Step 5: Integrate with ASP.NET Core

Configure appsettings.json

Add the following configurations to your appsettings.json file:

Non SSL Option

"Security.Bearer": {
  "Authority": "http://localhost:8080/realms/test-realm",
  "Audience": "api"
}

SSL Option

"Security.Bearer": {
  "Authority": "https://localhost:8443/realms/test-realm",
  "Audience": "api"
}

Update Startup Configuration for Non SSL option

In Startup.cs or Program.cs (depending on your setup), configure JWT Bearer authentication:

services.AddAuthentication(JwtBearerDefaults.AuthenticationScheme)  
    .AddJwtBearer(  
        JwtBearerDefaults.AuthenticationScheme,  
        options =>  
        {  
            options.Authority = configuration.GetSection("Security.Bearer:Authority").Get<string>();  
            options.Audience = configuration.GetSection("Security.Bearer:Audience").Get<string>();  
  
            options.TokenValidationParameters.RoleClaimType = "role";  
            options.SaveToken = true;
            //IntentIgnore  
            options.RequireHttpsMetadata = false; // Not recommended for Production use!
        });

This is so that restrictions are relaxed for JWT Authorization security over normal HTTP call.

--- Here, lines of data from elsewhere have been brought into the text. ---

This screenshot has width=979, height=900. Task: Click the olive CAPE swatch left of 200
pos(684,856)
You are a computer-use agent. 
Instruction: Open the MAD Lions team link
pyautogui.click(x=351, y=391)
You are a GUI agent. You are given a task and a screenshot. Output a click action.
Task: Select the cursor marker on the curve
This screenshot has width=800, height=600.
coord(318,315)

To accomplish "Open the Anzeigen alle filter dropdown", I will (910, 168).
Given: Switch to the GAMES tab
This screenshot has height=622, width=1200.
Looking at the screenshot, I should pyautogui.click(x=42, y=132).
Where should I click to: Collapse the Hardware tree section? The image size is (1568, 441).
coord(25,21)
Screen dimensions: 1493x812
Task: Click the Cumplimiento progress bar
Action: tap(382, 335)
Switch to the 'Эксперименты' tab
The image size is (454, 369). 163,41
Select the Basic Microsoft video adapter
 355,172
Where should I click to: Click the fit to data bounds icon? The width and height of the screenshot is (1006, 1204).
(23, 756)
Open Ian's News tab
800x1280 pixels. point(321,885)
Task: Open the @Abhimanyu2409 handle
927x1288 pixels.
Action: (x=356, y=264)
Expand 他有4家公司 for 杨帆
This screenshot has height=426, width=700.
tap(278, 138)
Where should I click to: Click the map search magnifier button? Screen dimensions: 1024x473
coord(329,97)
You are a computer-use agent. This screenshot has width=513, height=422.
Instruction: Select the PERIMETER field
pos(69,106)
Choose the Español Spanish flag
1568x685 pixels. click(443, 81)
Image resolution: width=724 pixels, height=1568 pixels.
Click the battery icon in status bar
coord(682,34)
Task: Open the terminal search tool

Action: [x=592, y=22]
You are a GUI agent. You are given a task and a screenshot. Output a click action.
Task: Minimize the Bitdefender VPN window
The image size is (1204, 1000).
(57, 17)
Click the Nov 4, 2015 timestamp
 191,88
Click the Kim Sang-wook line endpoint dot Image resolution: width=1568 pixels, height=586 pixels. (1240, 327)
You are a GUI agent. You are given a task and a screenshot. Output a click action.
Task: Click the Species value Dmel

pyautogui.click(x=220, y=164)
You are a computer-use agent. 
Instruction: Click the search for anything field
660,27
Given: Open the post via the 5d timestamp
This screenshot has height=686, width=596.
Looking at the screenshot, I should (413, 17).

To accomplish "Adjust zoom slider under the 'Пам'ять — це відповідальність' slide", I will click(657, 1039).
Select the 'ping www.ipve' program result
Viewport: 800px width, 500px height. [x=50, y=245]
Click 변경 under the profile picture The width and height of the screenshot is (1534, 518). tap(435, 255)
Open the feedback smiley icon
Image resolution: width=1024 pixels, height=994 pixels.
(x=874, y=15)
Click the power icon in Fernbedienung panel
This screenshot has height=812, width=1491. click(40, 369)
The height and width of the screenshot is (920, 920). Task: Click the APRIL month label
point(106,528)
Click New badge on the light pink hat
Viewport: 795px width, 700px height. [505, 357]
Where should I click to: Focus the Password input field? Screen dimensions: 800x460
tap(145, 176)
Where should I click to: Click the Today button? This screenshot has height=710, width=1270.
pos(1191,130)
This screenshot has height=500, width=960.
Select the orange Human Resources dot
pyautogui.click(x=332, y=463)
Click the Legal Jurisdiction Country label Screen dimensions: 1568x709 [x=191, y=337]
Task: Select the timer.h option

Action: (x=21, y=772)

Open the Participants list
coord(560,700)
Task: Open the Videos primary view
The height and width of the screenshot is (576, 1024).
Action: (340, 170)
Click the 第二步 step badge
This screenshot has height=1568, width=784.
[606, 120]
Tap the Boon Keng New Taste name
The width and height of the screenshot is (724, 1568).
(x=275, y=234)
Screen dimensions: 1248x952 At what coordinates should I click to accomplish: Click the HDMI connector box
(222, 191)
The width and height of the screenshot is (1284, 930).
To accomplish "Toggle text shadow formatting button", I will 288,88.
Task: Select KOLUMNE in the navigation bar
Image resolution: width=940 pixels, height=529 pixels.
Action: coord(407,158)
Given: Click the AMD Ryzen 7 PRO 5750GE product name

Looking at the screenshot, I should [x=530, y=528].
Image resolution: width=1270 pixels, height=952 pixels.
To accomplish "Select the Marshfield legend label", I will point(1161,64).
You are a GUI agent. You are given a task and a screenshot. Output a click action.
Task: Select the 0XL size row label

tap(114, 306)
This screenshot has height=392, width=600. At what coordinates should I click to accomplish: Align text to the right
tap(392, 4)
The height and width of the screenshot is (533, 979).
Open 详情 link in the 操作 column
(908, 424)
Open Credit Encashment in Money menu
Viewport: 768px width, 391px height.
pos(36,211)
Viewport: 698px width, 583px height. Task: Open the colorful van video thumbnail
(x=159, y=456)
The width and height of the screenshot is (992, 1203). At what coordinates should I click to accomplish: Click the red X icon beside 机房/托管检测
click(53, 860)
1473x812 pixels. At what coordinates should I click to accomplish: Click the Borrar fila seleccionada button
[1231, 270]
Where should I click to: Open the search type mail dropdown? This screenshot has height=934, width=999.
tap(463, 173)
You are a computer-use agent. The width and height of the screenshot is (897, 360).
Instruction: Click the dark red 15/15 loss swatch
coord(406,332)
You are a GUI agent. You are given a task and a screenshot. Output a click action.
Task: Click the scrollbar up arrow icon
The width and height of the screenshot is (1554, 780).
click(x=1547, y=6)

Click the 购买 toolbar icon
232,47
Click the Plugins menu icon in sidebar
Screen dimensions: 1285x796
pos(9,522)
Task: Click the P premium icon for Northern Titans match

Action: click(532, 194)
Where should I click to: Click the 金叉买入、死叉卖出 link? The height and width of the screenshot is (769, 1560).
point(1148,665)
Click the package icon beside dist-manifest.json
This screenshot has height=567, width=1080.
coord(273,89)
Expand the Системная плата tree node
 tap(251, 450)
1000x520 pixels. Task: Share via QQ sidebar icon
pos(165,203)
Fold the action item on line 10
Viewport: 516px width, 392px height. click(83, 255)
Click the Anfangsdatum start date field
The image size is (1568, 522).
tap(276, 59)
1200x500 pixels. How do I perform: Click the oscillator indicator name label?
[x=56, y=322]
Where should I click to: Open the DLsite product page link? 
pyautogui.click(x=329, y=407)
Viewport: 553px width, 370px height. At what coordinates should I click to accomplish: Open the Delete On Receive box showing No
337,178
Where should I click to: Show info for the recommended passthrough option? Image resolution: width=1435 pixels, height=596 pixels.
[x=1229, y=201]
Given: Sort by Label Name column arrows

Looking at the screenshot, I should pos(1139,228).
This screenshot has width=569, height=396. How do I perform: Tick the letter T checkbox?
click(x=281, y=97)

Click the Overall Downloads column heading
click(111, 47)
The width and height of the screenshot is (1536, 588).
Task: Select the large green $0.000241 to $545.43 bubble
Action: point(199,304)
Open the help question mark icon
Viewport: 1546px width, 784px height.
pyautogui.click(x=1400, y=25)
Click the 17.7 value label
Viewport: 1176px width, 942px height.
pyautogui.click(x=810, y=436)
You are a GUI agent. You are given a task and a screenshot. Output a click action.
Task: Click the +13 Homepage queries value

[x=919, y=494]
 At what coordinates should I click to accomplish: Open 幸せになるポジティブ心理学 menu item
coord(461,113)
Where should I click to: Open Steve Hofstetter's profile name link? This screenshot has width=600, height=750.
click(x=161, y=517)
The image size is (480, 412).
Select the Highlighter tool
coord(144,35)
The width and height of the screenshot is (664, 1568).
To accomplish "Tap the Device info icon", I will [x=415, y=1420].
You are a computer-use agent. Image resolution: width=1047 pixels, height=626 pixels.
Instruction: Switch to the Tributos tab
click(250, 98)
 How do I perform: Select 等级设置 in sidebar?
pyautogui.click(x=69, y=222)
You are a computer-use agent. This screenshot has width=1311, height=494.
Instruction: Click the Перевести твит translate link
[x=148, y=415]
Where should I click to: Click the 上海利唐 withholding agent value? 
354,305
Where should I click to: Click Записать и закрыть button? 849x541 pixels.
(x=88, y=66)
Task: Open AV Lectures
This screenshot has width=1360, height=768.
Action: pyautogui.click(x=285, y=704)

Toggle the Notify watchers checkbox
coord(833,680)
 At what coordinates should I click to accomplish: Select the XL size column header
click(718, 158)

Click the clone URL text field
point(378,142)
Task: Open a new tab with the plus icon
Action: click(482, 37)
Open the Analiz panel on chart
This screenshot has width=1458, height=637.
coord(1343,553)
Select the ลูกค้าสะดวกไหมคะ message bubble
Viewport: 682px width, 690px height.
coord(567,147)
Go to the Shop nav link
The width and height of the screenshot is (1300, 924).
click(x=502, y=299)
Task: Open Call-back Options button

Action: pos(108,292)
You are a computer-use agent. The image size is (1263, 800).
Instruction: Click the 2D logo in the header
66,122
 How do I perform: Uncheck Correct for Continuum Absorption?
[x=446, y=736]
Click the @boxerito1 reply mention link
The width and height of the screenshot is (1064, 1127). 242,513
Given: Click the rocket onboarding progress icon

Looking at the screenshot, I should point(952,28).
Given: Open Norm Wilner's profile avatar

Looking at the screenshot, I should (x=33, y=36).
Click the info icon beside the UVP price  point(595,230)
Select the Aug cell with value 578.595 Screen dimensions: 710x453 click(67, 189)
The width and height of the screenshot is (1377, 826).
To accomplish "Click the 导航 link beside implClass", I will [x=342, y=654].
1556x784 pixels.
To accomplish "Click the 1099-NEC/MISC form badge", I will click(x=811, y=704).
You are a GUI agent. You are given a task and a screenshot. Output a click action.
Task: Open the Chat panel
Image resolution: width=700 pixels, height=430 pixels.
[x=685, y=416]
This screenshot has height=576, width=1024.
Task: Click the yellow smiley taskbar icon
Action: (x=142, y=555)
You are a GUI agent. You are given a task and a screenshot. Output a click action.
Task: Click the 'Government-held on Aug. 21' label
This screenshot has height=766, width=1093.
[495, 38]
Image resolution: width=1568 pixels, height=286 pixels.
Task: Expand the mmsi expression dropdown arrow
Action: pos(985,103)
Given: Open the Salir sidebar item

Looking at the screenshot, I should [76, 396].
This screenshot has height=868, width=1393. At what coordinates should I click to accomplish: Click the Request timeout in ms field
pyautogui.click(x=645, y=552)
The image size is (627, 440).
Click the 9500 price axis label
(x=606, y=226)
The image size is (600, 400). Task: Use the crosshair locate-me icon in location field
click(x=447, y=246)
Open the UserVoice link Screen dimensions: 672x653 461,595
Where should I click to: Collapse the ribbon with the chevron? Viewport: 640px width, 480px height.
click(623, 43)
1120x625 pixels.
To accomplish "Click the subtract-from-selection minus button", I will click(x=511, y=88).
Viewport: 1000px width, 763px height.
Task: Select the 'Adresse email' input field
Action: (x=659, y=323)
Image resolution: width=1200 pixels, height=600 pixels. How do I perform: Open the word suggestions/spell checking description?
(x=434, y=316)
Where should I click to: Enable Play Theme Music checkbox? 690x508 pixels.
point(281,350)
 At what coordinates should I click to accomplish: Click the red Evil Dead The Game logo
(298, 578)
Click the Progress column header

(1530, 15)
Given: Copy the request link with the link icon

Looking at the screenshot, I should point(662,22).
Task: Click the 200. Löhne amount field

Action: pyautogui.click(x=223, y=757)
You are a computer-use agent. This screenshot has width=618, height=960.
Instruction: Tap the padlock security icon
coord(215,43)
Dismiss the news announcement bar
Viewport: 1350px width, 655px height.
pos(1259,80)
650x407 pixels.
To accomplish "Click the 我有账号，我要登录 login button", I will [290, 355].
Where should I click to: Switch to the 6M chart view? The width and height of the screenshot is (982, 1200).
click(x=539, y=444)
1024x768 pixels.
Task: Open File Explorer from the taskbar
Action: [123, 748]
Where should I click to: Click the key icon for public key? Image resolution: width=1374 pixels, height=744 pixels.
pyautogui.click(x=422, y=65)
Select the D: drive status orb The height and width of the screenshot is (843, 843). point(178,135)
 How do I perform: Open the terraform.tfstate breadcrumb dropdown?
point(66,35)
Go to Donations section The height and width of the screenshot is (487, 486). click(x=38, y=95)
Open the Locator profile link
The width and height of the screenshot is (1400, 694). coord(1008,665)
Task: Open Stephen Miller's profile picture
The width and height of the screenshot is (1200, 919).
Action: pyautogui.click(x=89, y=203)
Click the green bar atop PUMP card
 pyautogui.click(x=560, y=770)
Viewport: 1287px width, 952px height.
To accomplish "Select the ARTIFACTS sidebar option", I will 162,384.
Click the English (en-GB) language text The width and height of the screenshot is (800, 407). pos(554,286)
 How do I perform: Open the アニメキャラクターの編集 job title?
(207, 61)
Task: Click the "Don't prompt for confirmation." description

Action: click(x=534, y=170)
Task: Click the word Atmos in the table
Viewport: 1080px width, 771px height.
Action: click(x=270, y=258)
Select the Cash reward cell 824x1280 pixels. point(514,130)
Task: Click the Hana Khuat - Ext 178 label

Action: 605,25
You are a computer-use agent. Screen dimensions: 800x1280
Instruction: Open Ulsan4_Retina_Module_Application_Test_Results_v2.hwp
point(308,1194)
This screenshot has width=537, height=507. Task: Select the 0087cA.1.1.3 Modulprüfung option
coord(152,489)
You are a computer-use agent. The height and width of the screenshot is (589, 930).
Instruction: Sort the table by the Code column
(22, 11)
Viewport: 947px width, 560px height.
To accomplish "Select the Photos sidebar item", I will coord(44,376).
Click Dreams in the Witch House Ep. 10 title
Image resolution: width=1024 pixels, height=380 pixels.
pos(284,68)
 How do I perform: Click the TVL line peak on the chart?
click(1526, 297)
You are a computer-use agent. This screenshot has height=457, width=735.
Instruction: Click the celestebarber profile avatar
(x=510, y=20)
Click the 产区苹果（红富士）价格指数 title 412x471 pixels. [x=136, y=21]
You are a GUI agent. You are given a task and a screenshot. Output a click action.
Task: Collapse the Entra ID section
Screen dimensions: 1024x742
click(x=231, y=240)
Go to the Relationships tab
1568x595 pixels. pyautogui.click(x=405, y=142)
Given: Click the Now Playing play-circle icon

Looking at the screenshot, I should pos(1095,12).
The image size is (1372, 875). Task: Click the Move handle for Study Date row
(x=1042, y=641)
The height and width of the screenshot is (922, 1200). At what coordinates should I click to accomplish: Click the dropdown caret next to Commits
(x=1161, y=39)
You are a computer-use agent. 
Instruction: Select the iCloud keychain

Test your API Authorization

For the following, use an API Client like: Postman, Insomnia or Bruno

Test Login with an API Client for a Web Login client

• Create a new request and open the Auth tab.
• Set the following details:
  • Auth Type: OAuth 2.0
  • Grant Type: Authorization Code
  • Authorization URL: http://localhost:8080/realms/test-realm/protocol/openid-connect/auth / https://localhost:8443/realms/test-realm/protocol/openid-connect/auth
  • Access Token URL: http://localhost:8080/realms/test-realm/protocol/openid-connect/token / https://localhost:8443/realms/test-realm/protocol/openid-connect/token
  • Client ID: public-client
  • Redirect URL: https://www.keycloak.org/app/
  • Scope: openid email profile api
• Fetch tokens.
• Now you have the access token to test your API in the Swagger UI.

Test Login with an API Client for a Client-Credential client

• Create a new request and open the Auth tab.
• Set the following details:
  • Auth Type: OAuth 2.0
  • Grant Type: Client Credentials
  • Access Token URL: http://localhost:8080/realms/test-realm/protocol/openid-connect/token / https://localhost:8443/realms/test-realm/protocol/openid-connect/token
  • Client ID: confidential-client
  • Client Secret: Paste in the Client Credential Secret that you copied before.
  • Scope: openid email profile api
• Fetch tokens.
• Now you have the access token to test your API in the Swagger UI.